Hebron (hebr. hebron, volgens Noth (Josua): [plaats van] bondgenootschap), jongere naam van Kirjath-Arba (’de stad van vier’, later geïnterpreteerd als ’de stad van Arba’) dat genoemd wordt in Gn 23,2; 35, 27; Joz 14,15; 15,13.54; 20,7; 21,11; Ri 1,10; Neh 11,25, meestal met de verduidelijking ’dat is Hebron’.

Hebron was een oude en belangrijke stadstaat in het zuidelijk deel van het gebergte van Juda, ten westen van de waterscheiding, volgens Nm 13,22 zeven jaar vóór Tanis gesticht, in de voor-israelitische tijd bewoond door Enakieten (Nm 13,22; Joz 11,21 v; 14,6-15; 15, 13v; Ri 1,10).

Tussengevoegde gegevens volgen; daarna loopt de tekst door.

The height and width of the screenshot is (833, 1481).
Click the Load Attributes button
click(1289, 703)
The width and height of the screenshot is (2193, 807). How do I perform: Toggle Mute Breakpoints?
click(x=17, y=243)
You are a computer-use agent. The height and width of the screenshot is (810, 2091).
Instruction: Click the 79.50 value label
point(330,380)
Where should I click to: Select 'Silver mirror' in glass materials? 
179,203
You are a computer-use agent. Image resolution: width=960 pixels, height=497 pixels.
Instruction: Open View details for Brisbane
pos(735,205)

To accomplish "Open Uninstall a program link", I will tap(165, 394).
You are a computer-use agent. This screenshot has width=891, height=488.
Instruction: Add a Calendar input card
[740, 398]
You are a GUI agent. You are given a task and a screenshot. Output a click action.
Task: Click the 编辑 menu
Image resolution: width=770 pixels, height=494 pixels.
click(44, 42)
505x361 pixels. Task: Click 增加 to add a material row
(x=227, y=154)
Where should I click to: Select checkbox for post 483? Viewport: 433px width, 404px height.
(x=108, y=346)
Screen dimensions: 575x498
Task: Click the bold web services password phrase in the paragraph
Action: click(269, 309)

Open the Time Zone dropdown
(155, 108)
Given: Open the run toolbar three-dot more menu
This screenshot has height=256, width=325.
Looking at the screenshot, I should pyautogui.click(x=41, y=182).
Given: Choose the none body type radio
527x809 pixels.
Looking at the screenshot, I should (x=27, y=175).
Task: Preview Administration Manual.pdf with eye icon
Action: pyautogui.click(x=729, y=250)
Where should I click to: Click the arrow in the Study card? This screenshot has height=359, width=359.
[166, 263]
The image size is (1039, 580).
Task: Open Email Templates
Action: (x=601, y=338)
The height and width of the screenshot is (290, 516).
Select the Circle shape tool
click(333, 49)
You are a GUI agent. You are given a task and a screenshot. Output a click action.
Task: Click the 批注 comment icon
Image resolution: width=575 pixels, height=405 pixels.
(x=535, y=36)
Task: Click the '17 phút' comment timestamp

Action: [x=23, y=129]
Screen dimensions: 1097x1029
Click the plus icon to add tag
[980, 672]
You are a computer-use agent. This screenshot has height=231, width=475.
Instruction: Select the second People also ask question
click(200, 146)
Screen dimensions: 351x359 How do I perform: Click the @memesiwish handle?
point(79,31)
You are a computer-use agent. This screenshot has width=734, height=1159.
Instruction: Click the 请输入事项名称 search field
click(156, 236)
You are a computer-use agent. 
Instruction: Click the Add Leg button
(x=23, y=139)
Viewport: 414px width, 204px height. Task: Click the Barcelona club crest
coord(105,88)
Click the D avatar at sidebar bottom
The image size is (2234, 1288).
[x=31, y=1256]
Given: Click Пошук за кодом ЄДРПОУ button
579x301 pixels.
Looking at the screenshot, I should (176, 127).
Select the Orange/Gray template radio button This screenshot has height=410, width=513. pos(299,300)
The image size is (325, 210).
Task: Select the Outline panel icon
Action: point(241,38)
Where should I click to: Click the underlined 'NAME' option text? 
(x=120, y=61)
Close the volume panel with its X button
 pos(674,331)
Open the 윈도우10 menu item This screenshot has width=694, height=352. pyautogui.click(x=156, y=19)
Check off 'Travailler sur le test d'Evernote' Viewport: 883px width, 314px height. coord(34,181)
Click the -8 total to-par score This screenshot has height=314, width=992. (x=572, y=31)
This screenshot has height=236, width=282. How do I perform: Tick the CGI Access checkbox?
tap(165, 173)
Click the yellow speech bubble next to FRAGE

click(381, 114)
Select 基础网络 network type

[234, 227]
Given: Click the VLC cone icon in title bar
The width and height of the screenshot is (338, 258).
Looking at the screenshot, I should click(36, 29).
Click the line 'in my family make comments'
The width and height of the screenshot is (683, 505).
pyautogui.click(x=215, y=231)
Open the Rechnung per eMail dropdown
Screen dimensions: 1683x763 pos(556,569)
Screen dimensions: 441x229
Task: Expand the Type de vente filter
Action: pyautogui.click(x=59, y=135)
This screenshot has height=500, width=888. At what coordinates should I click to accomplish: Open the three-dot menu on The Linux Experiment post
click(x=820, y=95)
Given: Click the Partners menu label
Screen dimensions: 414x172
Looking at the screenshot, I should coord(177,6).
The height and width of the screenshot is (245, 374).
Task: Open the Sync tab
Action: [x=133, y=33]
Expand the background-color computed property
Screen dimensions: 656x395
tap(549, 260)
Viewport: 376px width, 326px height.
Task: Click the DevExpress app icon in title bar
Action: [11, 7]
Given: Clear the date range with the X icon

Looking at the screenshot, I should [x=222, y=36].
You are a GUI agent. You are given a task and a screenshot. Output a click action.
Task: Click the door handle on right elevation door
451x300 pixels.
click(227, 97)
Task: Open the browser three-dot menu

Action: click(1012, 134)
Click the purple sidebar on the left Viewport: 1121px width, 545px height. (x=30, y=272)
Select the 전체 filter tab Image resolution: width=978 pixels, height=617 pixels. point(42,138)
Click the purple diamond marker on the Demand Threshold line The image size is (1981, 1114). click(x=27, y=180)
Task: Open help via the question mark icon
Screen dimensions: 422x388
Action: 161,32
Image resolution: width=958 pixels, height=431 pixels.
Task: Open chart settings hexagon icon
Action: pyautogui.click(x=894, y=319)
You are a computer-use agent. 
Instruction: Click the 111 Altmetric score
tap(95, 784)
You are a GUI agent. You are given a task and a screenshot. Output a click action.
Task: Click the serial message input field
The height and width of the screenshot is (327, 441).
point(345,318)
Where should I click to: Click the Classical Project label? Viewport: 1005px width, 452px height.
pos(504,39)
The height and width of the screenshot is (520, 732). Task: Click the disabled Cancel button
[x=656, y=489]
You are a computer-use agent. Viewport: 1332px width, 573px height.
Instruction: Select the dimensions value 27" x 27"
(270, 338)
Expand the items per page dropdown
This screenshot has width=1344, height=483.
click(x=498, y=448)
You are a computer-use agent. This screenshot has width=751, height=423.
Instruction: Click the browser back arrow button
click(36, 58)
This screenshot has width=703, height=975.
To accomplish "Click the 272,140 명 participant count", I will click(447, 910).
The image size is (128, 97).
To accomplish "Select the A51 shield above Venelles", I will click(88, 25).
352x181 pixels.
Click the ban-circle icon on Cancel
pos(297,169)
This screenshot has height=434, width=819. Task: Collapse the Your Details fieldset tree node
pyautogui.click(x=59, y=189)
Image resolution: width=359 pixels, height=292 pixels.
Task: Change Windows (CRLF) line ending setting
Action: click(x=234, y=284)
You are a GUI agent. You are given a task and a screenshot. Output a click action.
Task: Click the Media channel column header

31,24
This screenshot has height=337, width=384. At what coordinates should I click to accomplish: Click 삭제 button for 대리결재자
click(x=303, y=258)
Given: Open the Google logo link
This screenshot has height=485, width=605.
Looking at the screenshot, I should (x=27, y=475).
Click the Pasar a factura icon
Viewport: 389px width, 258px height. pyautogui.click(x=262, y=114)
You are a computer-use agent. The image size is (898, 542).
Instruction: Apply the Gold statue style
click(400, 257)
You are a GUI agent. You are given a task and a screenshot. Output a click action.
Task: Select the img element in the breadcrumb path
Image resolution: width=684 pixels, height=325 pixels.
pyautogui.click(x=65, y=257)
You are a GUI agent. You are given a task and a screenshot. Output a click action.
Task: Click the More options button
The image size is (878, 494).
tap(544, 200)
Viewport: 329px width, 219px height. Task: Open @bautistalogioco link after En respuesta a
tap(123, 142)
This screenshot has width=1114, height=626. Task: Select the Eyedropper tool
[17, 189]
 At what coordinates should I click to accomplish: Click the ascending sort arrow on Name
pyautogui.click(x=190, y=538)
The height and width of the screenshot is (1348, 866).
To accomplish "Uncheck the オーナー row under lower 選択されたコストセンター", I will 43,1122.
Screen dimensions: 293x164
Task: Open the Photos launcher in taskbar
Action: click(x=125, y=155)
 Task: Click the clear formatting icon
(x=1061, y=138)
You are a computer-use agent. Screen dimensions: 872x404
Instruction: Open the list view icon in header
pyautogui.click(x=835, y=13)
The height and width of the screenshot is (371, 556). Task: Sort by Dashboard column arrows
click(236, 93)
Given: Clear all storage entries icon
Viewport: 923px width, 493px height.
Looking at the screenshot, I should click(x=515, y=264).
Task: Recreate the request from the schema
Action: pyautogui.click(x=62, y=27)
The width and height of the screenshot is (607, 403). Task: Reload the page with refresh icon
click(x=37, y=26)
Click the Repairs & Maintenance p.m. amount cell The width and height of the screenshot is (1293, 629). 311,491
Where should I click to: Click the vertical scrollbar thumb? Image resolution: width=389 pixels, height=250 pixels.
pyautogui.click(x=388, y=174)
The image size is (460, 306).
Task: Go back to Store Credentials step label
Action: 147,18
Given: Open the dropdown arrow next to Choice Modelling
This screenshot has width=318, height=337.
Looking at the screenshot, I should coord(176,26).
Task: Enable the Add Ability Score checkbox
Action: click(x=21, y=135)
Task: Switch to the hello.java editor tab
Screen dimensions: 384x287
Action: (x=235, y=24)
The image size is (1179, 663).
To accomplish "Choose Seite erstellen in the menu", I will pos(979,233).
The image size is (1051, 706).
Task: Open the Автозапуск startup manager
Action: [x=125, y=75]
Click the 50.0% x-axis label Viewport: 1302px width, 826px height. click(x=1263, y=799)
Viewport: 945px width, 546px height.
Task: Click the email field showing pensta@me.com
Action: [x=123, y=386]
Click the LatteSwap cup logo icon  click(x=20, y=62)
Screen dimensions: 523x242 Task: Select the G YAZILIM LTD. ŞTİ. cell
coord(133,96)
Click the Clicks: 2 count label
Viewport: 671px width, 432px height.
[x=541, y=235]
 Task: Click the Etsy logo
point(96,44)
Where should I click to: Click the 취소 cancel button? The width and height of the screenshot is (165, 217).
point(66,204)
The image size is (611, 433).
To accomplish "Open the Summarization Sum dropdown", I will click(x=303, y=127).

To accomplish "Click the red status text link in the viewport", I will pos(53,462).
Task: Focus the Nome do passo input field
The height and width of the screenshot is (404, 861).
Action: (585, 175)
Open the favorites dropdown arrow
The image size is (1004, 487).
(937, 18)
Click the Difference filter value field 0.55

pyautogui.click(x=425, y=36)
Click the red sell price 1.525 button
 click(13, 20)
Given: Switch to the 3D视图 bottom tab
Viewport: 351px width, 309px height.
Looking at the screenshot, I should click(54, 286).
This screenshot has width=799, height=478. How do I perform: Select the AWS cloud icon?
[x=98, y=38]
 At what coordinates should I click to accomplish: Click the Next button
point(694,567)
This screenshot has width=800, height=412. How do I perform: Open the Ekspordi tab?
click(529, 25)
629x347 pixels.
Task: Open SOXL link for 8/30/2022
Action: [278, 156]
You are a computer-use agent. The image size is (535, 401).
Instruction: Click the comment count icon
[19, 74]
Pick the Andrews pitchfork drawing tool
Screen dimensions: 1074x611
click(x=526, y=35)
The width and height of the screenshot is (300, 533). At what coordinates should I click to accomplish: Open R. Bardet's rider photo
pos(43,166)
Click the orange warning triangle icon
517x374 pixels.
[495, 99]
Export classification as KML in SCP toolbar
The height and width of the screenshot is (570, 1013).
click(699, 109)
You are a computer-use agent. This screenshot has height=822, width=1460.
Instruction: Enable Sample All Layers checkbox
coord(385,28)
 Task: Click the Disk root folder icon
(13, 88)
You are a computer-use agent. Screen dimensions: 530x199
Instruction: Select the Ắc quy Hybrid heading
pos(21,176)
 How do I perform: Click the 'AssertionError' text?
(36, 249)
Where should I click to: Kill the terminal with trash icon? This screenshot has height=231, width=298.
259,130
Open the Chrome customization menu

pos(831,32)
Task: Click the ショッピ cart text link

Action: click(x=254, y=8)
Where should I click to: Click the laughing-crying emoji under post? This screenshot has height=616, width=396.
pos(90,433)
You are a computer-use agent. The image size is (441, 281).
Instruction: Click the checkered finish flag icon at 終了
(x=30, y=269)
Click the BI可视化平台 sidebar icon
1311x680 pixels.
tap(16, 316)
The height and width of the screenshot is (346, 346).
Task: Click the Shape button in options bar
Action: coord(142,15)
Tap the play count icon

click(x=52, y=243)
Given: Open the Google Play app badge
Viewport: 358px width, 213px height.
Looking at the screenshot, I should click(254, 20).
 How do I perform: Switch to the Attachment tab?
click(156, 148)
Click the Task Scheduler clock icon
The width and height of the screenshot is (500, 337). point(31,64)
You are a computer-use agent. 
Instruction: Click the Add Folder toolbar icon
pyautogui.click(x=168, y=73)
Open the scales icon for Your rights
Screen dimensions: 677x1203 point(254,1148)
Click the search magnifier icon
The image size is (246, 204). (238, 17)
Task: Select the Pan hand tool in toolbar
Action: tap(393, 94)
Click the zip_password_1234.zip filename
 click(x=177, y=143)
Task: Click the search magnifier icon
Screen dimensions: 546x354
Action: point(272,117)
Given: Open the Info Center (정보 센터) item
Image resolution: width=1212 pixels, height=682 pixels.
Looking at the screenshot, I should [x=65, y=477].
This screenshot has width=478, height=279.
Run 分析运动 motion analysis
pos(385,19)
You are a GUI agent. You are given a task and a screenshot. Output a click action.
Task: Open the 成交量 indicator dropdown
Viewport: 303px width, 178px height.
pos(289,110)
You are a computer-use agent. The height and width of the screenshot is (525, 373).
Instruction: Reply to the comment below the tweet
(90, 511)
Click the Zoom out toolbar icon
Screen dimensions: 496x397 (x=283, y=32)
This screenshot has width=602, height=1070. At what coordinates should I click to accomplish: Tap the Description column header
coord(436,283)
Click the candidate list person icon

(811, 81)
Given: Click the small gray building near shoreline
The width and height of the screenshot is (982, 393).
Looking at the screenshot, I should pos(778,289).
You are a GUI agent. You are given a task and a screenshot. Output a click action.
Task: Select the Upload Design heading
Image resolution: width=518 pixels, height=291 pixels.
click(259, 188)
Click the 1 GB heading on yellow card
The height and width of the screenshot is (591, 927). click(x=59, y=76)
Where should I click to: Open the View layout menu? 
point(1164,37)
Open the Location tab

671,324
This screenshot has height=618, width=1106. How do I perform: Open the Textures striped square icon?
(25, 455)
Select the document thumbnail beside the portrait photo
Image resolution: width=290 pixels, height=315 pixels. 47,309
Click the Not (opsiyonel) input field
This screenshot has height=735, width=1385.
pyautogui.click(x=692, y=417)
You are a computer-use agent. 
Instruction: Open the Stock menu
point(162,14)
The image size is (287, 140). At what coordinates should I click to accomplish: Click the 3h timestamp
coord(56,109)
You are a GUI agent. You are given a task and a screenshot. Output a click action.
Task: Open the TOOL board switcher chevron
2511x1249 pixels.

Gn 23 passim; 25,10; 49,32; Nm 13, 29 noemen de voorisraelitische bewoners Hethieten, Joz 10,3 vermeldt een (amoritische) koning Hoham.Hebron was kalebitisch bezit (Nm 13,22; Joz 15,13v; Jdc

1, 10), met een beroemd heiligdom (Mamre) en een grafstede (Makpela), waarmee de naam van de patriarchen verbonden was. De kalebitische nederzetting wordt in Joz 15,54; 20,7 bij Juda gerekend. Zij was inderdaad het voornaamste steunpunt van de uit allerlei negebitische elementen gevormde stam Juda, waar David een toevlucht vond voor Saul (1Sm 30, 31) en zich tot koning liet uitroepen (2Sm 2,1-4; 5, 1-5). In Hebron werd de aldaar met David over de aansluiting van Israël aan Juda onderhandelende Abner vermoord en begraven (2Sm 3,27.32) en de moordenaar van Isbaal opgehangen (2Sm 4,12). Toen David eenmaal zijn residentie naar Jeruzalem verplaatst had, slonk de betekenis van Hebron. Toch kon Absalom zich nog in Hebron tot koning laten uitroepen (2Sm 15,7.9). Na het schisma versterkte Rehabeam de stad (2Kr 11,5-12); na de verwoesting van Jeruzalem viel zij in handen van de Edomieten; Neh 11,25 vermeldt evenwel een judeese nederzetting in Hebron na de ballingschap. In 1M 6,65 is Hebron idumees bezit, dat tijdelijk door Judas onderworpen werd. De oude naam is bewaard gebleven in het tegenwoordige el-halil errahman (’de vriend van de barmhartige’, d.w.z. Abraham; vgl. Js 41,8; Jak 2,23), op 37 km ten zuiden van Jeruzalem aan de weg naar Berseba. De ligging van het oude Hebron is nog niet nauwkeurig vastgesteld. Men zoekt de plaats van oudsher op de heuvel er-rumedi, ten westen van el-halil (de aldaar vastgestelde naam der el-arba'in herinnert aan Kirjath-Arba) of onder el-halil (aldus Albright), of (wel ten onrechte) bij de ramet el-halil, ten noorden van el-halil (aldus Mader). In de stad el-halil toont men het graf van de patriarchen, een door de mohammedanen fanatiek bewaakt heiligdom. De boven deze plaats gebouwde moskee is een omgebouwde basiliek uit de tijd der kruisvaarders, die zich boven een constructie uit de tijd van Herodes verheft. In de omgeving van Hebron wordt nog wijn verbouwd. In 1964 zijn weer nieuwe opgravingen begonnen (vgl. RB 72, 1965, 267-270).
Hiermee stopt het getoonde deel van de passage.